National Bird Feeding Month 2018 — February

Returning from a relaxing few months of Florida in their bird condos to mate, lay their eggs, and prepare to fly south once again, birds can mistime their migration as they struggle to keep up with the changing climate. National Bird Feeding Month was founded by John Porter, an Illinois congressman particularly sensitive to the thousands of miles birds must commute. The intent for the month of February is to spread goodwill and a few seeds, ensuring that these harbingers of spring get enough to eat that they might chirp with delight.

National Bird Feeding Month - History

1994
Bird Feeding Month begins

John Porter, a congressman from Illinois, recognizes Bird Feeding Month.

The 1920's
Bird feeders become popular

They become a mainstay at the end of WWI.

1910
Bird Feeders Take Flight

Table feeders are redesigned to hang from branches.

1898
Bird conservation starts

Florence Bailey begins teaching the value of bird conservation in Washington, D.C.

1854
Thoreau commemorates birds

He writes of the joy neighborhood birds derive from corn kernels.

How to Observe National Bird Feeding Month

1. Whip up something special in the kitchen
Mix your birdseed with peanut butter and watch as the potent combination attracts Sparrows, Finches, Robins, Blue Jays, and more.

2. Go bird watching at the nearest Audubon Society
Enrich yourself and visit your nearest National Audubon Society chapter.
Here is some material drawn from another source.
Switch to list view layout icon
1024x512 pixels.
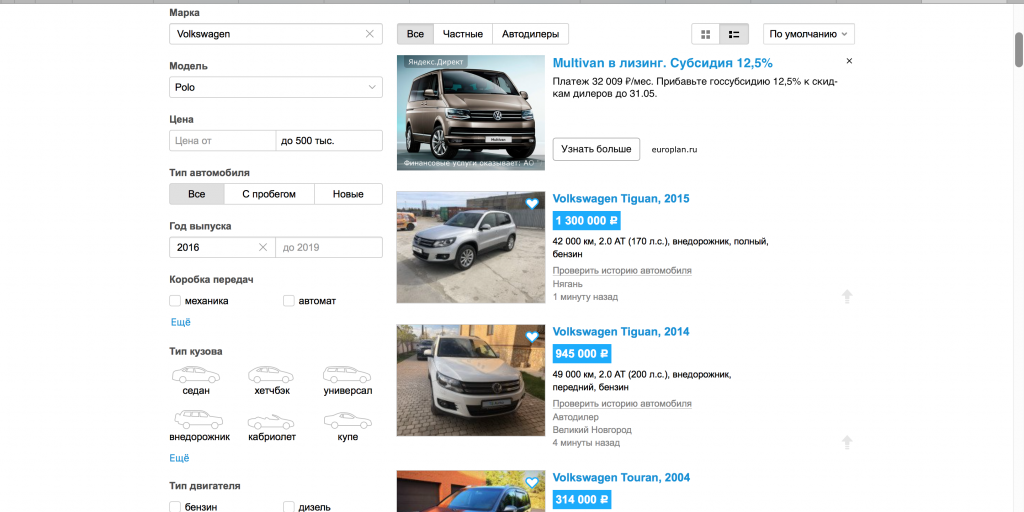point(734,34)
Founded in 1905, Audubon uses science, education, and grassroots advocacy to advance its mission of conservation.

3. Buy a birdbath for your yard
Nothing invites birds to your yard like posh, luxurious treatment. Couple your bird feeder, stocked with the highest quality of seeds, with a freshly poured birdbath to show you’re the most hospitable host on the block. The birds will enjoy their visit so much that they may even take to social media and tweet about it.

Why National Bird Feeding Month is Important

A. We know spring is coming
The first Robin of spring signifies that nature is shedding its winter coat, shaking off the cold, and warming itself for spring. As Robins flock to backyards, so, too, do bulbs begin to peak out from the formerly barren trees and the tips of grass bravely venture from their subterranean refuge into the sun.

B. Helping those in need is human nature
Even though February borders springtime, it’s still cold. Seeds, leaves, and blossoming plants can be few and far between. For the early arriving birds, placing bird feeders filled with seed can mean the difference between life and death.

C. Birds are important (and we know it)
Birds are crucial for a properly functioning ecosystem and healthy garden. They pollinate plants, disperse seeds, scavenge, and recycle nutrients back into the earth. That’s worth a nibble on the flowers.